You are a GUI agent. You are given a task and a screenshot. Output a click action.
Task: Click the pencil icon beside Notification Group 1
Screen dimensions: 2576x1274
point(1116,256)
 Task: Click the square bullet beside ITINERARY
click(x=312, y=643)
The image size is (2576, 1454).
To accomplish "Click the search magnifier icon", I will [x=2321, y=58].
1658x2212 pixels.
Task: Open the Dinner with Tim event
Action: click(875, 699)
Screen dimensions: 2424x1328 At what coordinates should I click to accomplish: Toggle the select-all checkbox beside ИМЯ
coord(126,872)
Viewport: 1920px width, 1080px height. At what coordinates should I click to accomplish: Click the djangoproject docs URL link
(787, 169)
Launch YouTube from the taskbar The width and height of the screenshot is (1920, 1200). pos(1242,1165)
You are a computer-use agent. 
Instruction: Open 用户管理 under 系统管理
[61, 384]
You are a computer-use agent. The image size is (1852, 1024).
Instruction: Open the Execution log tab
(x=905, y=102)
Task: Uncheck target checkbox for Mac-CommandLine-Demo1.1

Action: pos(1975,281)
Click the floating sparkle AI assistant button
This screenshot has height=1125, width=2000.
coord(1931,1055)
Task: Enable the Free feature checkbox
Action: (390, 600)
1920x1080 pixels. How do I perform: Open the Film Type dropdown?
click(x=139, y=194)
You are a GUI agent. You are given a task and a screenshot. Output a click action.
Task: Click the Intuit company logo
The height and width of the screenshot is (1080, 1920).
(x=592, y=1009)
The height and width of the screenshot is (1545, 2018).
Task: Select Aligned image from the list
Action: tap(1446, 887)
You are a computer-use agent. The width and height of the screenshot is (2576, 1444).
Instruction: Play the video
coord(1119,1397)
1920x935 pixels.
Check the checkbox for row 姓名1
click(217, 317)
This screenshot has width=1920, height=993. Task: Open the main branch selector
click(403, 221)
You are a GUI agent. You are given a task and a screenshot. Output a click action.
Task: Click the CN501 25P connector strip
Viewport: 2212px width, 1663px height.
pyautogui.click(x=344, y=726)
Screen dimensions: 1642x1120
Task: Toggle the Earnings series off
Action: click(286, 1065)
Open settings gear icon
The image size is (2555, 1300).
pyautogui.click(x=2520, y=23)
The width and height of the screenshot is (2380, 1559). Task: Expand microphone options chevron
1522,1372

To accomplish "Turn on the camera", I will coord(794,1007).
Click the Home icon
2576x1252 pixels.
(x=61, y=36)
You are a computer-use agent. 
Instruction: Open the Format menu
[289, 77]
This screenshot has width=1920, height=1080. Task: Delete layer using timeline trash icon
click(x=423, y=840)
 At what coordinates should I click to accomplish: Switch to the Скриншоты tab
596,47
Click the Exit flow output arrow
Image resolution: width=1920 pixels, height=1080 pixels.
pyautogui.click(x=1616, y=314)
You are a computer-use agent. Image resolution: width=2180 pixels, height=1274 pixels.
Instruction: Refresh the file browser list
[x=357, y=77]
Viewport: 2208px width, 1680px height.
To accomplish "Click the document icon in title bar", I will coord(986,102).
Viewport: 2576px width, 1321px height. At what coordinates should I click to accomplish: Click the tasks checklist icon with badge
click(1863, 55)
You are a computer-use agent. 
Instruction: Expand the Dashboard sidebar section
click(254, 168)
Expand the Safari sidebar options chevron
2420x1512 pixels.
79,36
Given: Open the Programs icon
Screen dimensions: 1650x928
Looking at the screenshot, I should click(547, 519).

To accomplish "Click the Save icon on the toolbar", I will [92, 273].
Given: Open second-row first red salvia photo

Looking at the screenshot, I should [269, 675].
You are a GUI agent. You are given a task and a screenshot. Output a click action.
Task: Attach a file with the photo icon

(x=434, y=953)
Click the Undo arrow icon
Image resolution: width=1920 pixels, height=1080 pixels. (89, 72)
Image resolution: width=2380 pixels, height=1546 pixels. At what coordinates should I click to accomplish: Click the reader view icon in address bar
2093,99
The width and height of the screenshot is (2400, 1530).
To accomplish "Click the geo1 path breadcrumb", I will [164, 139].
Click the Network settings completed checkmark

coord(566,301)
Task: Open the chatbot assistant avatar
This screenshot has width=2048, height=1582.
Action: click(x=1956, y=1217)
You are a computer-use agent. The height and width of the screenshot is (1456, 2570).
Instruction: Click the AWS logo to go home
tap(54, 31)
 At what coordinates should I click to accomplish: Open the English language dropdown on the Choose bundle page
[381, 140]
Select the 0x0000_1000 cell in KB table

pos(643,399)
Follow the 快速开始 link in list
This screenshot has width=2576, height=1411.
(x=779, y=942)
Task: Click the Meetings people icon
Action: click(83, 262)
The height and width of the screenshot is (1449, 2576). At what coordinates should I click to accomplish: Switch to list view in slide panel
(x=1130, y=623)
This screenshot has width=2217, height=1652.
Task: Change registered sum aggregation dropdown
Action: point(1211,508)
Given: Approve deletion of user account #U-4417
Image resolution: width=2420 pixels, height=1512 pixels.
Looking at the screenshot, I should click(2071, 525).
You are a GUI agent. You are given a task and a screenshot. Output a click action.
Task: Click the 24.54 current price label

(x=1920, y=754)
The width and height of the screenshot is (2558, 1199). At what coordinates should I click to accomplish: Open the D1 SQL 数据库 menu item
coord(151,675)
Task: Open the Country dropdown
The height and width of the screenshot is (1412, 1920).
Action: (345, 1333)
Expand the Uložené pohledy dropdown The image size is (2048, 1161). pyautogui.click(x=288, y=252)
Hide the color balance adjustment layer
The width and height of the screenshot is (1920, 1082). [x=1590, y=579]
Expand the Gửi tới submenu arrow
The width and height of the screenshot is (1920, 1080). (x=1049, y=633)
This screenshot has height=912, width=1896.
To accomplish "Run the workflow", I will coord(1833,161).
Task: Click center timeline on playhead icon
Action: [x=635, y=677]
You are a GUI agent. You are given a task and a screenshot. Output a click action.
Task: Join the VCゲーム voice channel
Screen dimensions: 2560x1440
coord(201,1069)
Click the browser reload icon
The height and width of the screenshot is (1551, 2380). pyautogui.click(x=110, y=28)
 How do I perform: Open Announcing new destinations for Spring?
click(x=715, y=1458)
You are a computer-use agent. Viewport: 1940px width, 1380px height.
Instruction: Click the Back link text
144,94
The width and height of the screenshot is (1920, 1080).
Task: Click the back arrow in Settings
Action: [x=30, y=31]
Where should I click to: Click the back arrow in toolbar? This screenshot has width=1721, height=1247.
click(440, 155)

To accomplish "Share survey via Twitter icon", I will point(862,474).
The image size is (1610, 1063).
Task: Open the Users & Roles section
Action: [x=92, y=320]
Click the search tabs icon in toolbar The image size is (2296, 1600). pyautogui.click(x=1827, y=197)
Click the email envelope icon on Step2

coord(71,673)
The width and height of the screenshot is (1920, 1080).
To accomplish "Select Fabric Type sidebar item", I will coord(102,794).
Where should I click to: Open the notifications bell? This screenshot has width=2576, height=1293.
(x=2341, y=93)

::::

What you are asked to do
Across all the material above, work out how many lines hold the word "computer", and answer with that number only.

Completed exercise
8